The answer must restate the records below word for word.

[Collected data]
========================================================================
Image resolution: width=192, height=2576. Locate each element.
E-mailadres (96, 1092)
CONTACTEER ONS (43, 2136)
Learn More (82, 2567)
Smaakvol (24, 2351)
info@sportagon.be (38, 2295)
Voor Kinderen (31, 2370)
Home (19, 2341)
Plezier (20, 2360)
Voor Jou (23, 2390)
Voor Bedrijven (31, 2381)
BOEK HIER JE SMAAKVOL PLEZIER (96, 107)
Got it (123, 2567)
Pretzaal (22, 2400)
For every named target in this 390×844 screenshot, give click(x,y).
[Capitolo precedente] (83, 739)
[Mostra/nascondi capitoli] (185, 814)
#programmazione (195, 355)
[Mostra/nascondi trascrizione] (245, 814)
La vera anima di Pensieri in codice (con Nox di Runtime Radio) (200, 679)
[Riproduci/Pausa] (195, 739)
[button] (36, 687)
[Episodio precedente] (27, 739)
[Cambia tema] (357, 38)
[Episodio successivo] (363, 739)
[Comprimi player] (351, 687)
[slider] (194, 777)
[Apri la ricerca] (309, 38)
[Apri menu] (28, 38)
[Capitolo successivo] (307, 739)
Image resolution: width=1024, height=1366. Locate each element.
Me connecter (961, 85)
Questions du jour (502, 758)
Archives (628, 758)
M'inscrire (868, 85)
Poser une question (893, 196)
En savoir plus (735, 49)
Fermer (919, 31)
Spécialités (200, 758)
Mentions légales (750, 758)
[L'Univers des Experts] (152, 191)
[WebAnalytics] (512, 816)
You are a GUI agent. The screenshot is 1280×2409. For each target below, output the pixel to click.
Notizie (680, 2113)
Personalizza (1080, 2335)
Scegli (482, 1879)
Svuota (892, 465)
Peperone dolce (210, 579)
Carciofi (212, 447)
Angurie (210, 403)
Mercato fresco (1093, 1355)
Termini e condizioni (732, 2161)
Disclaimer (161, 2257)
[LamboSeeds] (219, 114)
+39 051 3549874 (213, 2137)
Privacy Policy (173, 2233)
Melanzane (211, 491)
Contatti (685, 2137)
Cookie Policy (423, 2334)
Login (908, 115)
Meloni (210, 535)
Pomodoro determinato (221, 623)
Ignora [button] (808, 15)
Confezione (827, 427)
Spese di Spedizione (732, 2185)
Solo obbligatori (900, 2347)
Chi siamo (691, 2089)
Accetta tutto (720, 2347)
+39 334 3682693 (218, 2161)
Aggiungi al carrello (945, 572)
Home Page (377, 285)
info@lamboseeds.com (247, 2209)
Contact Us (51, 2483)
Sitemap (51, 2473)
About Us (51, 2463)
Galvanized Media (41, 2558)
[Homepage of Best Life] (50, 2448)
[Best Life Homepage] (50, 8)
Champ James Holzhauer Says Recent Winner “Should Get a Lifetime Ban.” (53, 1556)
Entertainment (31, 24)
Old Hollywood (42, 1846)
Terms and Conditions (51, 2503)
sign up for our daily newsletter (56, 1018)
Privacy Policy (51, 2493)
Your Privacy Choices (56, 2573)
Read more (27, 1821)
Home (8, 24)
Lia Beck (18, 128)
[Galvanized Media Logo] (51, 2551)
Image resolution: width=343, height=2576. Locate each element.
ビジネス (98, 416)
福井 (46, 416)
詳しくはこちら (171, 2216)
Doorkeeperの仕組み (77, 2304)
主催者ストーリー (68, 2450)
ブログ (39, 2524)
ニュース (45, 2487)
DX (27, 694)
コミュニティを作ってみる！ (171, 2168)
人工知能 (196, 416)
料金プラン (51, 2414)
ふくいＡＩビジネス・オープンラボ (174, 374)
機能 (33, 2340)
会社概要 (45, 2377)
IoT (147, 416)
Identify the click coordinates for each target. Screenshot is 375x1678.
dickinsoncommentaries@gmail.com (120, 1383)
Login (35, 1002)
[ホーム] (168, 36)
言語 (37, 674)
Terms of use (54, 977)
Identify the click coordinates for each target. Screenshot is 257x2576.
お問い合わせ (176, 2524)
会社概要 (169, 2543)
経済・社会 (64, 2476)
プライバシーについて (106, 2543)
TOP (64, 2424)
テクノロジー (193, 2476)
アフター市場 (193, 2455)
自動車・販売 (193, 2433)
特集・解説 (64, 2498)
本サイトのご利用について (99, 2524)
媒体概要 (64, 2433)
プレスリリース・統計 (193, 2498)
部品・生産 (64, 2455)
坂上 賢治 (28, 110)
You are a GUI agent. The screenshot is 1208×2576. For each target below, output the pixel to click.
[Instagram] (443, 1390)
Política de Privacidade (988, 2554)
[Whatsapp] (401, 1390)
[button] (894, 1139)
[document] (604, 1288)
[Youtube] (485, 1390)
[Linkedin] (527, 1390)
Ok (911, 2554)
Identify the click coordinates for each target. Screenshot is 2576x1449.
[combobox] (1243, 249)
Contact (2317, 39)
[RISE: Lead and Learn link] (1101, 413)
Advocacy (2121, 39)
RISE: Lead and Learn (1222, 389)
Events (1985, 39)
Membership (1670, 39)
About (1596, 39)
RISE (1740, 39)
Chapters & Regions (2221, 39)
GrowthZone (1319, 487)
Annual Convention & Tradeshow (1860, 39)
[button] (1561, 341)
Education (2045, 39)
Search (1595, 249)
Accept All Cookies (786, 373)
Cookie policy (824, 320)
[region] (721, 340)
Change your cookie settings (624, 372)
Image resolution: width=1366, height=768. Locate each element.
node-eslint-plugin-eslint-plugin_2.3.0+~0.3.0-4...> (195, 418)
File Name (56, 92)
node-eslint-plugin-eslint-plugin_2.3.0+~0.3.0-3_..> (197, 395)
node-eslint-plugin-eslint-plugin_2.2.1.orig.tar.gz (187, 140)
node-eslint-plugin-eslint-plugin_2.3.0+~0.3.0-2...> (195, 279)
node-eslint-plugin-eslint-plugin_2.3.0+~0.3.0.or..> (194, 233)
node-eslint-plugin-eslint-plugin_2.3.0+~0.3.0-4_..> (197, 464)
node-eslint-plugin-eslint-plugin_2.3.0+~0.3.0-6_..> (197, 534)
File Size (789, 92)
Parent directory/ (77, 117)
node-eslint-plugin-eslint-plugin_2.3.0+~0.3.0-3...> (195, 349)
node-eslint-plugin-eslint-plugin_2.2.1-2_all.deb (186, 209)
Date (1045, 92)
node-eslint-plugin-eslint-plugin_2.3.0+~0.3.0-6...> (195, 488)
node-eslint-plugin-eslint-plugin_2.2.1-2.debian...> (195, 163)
========================================================================
# Solution to this problem
Image resolution: width=192, height=2576. Locate each element.
E-mailadres (96, 1092)
CONTACTEER ONS (43, 2136)
Learn More (82, 2567)
Smaakvol (24, 2351)
info@sportagon.be (38, 2295)
Voor Kinderen (31, 2370)
Home (19, 2341)
Plezier (20, 2360)
Voor Jou (23, 2390)
Voor Bedrijven (31, 2381)
BOEK HIER JE SMAAKVOL PLEZIER (96, 107)
Got it (123, 2567)
Pretzaal (22, 2400)
For every named target in this 390×844 screenshot, give click(x,y).
[Capitolo precedente] (83, 739)
[Mostra/nascondi capitoli] (185, 814)
#programmazione (195, 355)
[Mostra/nascondi trascrizione] (245, 814)
La vera anima di Pensieri in codice (con Nox di Runtime Radio) (200, 679)
[Riproduci/Pausa] (195, 739)
[button] (36, 687)
[Episodio precedente] (27, 739)
[Cambia tema] (357, 38)
[Episodio successivo] (363, 739)
[Comprimi player] (351, 687)
[slider] (194, 777)
[Apri la ricerca] (309, 38)
[Apri menu] (28, 38)
[Capitolo successivo] (307, 739)
Image resolution: width=1024, height=1366. Locate each element.
Me connecter (961, 85)
Questions du jour (502, 758)
Archives (628, 758)
M'inscrire (868, 85)
Poser une question (893, 196)
En savoir plus (735, 49)
Fermer (919, 31)
Spécialités (200, 758)
Mentions légales (750, 758)
[L'Univers des Experts] (152, 191)
[WebAnalytics] (512, 816)
You are a GUI agent. The screenshot is 1280×2409. For each target below, output the pixel to click.
Notizie (680, 2113)
Personalizza (1080, 2335)
Scegli (482, 1879)
Svuota (892, 465)
Peperone dolce (210, 579)
Carciofi (212, 447)
Angurie (210, 403)
Mercato fresco (1093, 1355)
Termini e condizioni (732, 2161)
Disclaimer (161, 2257)
[LamboSeeds] (219, 114)
+39 051 3549874 (213, 2137)
Privacy Policy (173, 2233)
Melanzane (211, 491)
Contatti (685, 2137)
Cookie Policy (423, 2334)
Login (908, 115)
Meloni (210, 535)
Pomodoro determinato (221, 623)
Ignora [button] (808, 15)
Confezione (827, 427)
Spese di Spedizione (732, 2185)
Solo obbligatori (900, 2347)
Chi siamo (691, 2089)
Accetta tutto (720, 2347)
+39 334 3682693 (218, 2161)
Aggiungi al carrello (945, 572)
Home Page (377, 285)
info@lamboseeds.com (247, 2209)
Contact Us (51, 2483)
Sitemap (51, 2473)
About Us (51, 2463)
Galvanized Media (41, 2558)
[Homepage of Best Life] (50, 2448)
[Best Life Homepage] (50, 8)
Champ James Holzhauer Says Recent Winner “Should Get a Lifetime Ban.” (53, 1556)
Entertainment (31, 24)
Old Hollywood (42, 1846)
Terms and Conditions (51, 2503)
sign up for our daily newsletter (56, 1018)
Privacy Policy (51, 2493)
Your Privacy Choices (56, 2573)
Read more (27, 1821)
Home (8, 24)
Lia Beck (18, 128)
[Galvanized Media Logo] (51, 2551)
Image resolution: width=343, height=2576. Locate each element.
ビジネス (98, 416)
福井 (46, 416)
詳しくはこちら (171, 2216)
Doorkeeperの仕組み (77, 2304)
主催者ストーリー (68, 2450)
ブログ (39, 2524)
ニュース (45, 2487)
DX (27, 694)
コミュニティを作ってみる！ (171, 2168)
人工知能 (196, 416)
料金プラン (51, 2414)
ふくいＡＩビジネス・オープンラボ (174, 374)
機能 (33, 2340)
会社概要 (45, 2377)
IoT (147, 416)
Identify the click coordinates for each target. Screenshot is 375x1678.
dickinsoncommentaries@gmail.com (120, 1383)
Login (35, 1002)
[ホーム] (168, 36)
言語 (37, 674)
Terms of use (54, 977)
Identify the click coordinates for each target. Screenshot is 257x2576.
お問い合わせ (176, 2524)
会社概要 (169, 2543)
経済・社会 (64, 2476)
プライバシーについて (106, 2543)
TOP (64, 2424)
テクノロジー (193, 2476)
アフター市場 (193, 2455)
自動車・販売 (193, 2433)
特集・解説 (64, 2498)
本サイトのご利用について (99, 2524)
媒体概要 (64, 2433)
プレスリリース・統計 (193, 2498)
部品・生産 (64, 2455)
坂上 賢治 (28, 110)
You are a GUI agent. The screenshot is 1208×2576. For each target below, output the pixel to click.
[Instagram] (443, 1390)
Política de Privacidade (988, 2554)
[Whatsapp] (401, 1390)
[button] (894, 1139)
[document] (604, 1288)
[Youtube] (485, 1390)
[Linkedin] (527, 1390)
Ok (911, 2554)
Identify the click coordinates for each target. Screenshot is 2576x1449.
[combobox] (1243, 249)
Contact (2317, 39)
[RISE: Lead and Learn link] (1101, 413)
Advocacy (2121, 39)
RISE: Lead and Learn (1222, 389)
Events (1985, 39)
Membership (1670, 39)
About (1596, 39)
RISE (1740, 39)
Chapters & Regions (2221, 39)
GrowthZone (1319, 487)
Annual Convention & Tradeshow (1860, 39)
[button] (1561, 341)
Education (2045, 39)
Search (1595, 249)
Accept All Cookies (786, 373)
Cookie policy (824, 320)
[region] (721, 340)
Change your cookie settings (624, 372)
Image resolution: width=1366, height=768. Locate each element.
node-eslint-plugin-eslint-plugin_2.3.0+~0.3.0-4...> (195, 418)
File Name (56, 92)
node-eslint-plugin-eslint-plugin_2.3.0+~0.3.0-3_..> (197, 395)
node-eslint-plugin-eslint-plugin_2.2.1.orig.tar.gz (187, 140)
node-eslint-plugin-eslint-plugin_2.3.0+~0.3.0-2...> (195, 279)
node-eslint-plugin-eslint-plugin_2.3.0+~0.3.0.or..> (194, 233)
node-eslint-plugin-eslint-plugin_2.3.0+~0.3.0-4_..> (197, 464)
node-eslint-plugin-eslint-plugin_2.3.0+~0.3.0-6_..> (197, 534)
File Size (789, 92)
Parent directory/ (77, 117)
node-eslint-plugin-eslint-plugin_2.3.0+~0.3.0-3...> (195, 349)
node-eslint-plugin-eslint-plugin_2.2.1-2_all.deb (186, 209)
Date (1045, 92)
node-eslint-plugin-eslint-plugin_2.3.0+~0.3.0-6...> (195, 488)
node-eslint-plugin-eslint-plugin_2.2.1-2.debian...> (195, 163)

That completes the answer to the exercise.